Vétéran de la Seconde Guerre Mondiale et conducteur de camions frigorifiques, Frank « The Irishman » Sheeran (Robert De Niro) voit son existence chamboulée par deux rencontres : avec le chef mafieux Russell Bufalino (Joe Pesci), puis le leader syndicaliste Jimmy Hoffa (Al Pacino). Sheeran devient tueur à gages au service du premier, bras droit et homme de confiance du second ; jusqu’à ce que ces deux trajectoires, qui allaient dans le même sens, entrent en collision. La chronique de la grande histoire vue du point de vue d’une de ses petites mains devient alors un grand film sur la trahison, magistralement réalisé, écrit et interprété.

The Irishman marque des doubles retrouvailles de poids, un quart de siècle après Casino : Robert de Niro et Joe Pesci reviennent pour la première fois depuis ce film devant la caméra de Martin Scorsese, lequel revient lui-même pour la première fois à des histoires de Mafia inspirées de faits réels. Steven Zaillian (qui avait déjà écrit Gangs of New York pour Scorsese) prend la place de scénariste, tenue par Nicholas Pileggi sur Casino, comme sur Les affranchis qui avait initié la « formule magique » Scorsese + De Niro & Pesci + Mafia. The Irishman aurait dû venir compléter la trilogie bien plus tôt, ayant été en projet dès le milieu des années 2000, avec le même casting principal – dont Scorsese n’a jamais dévié malgré la retraite de Joe Pesci.
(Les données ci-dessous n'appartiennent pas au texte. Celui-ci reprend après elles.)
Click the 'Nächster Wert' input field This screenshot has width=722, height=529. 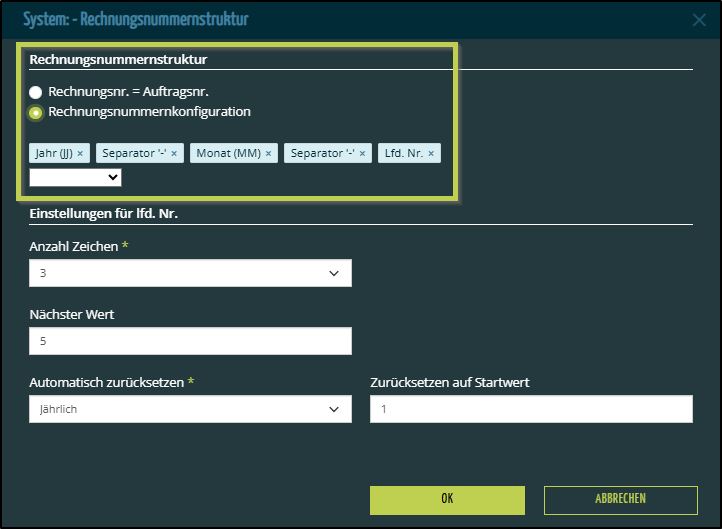[190, 341]
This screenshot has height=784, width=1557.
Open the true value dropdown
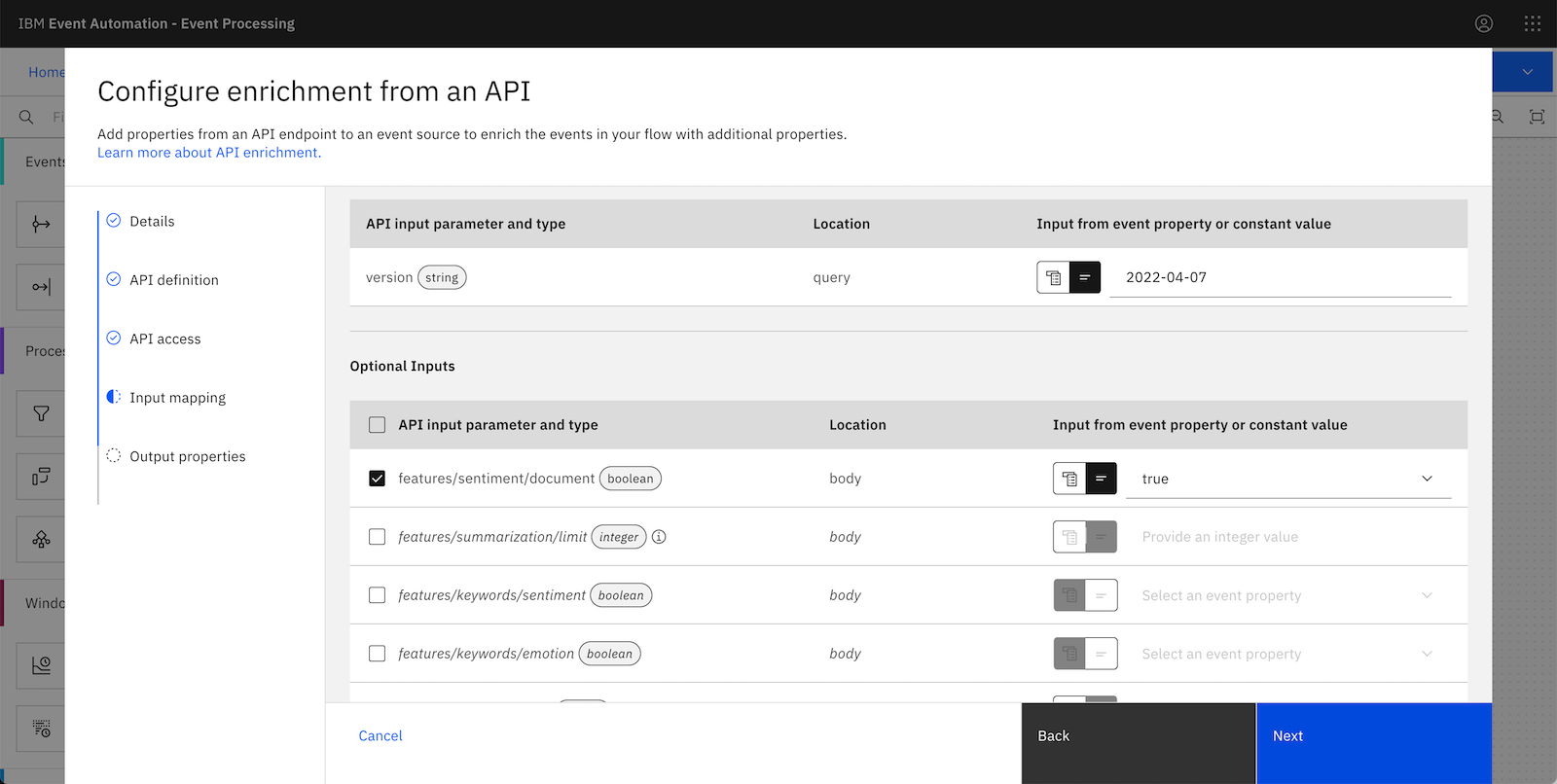click(1287, 479)
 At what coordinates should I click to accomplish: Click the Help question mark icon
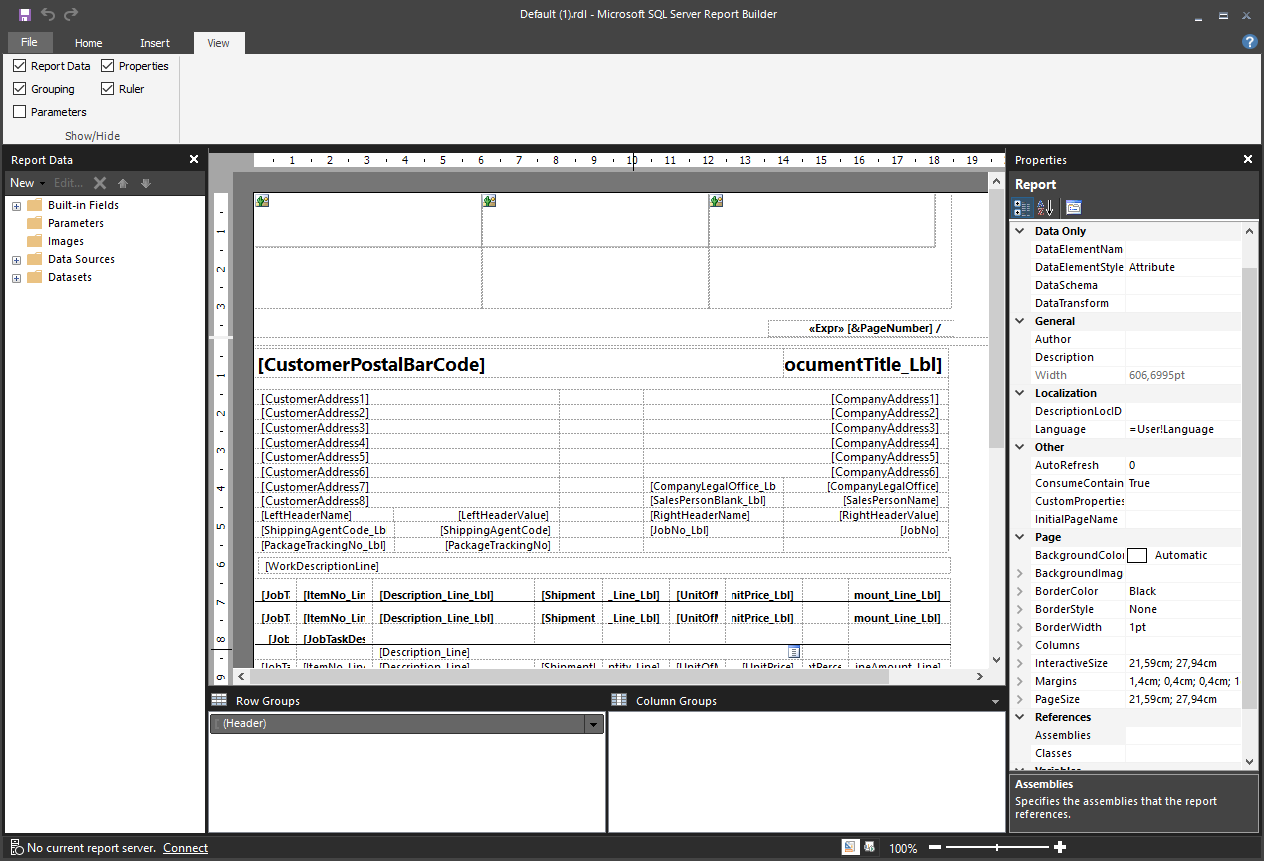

Que le film nous parvienne avec plus de dix ans de délai modifie inévitablement sa position vis-à-vis des deux autres. Devenu un ajout tardif, la continuité qui était possible n’a plus lieu d’être, une distance s’est installée ; un recul qui provoque un autre point de vue.

Cette cassure est d’une certaine manière figurée au sein de The Irishman, par un choix technologique qui a beaucoup fait parler : le recours aux effets spéciaux numériques pour rajeunir en post-production les comédiens. De Niro (pour ne donner qu’un exemple) joue Sheeran à tous les âges, des années 1940 aux années 2000 ; et pour les périodes les plus lointaines, un logiciel informatique redonne à De Niro vieux (il a 76 ans) les traits de De Niro jeune pour nous donner à voir Sheeran jeune (la vingtaine). Que le résultat soit techniquement proche de la perfection est à double tranchant, puisque cela renforce paradoxalement le sentiment de fausseté qui se dégage du tour de passe-passe – on ne peut oublier que l’acteur a plusieurs dizaines d’années, parfois jusqu’à un demi-siècle, de plus que son apparence manipulée. Il devient dès lors impossible d’avoir avec ces scènes un rapport fait d’immédiateté et de réalité, de les vivre au présent (comme cela pouvait être le cas dans Les affranchis et Casino) ; car elles sont marquées du sceau de la fiction, et repoussées dans un autre espace-temps, celui du souvenir ou du fantasme. Mais fort intelligemment, Scorsese accompagne ce verdict de l’image dans ses choix de narration. C’est l’ensemble de The Irishman qui est une succession de souvenirs lointains (ou de fantasmes ; Sheeran a avoué sur son lit de mort être l’assassin de Hoffa, mais rien de tangible n’a à ce jour permis de corroborer ses dires), vus à travers le prisme de la confession individuelle d’un homme.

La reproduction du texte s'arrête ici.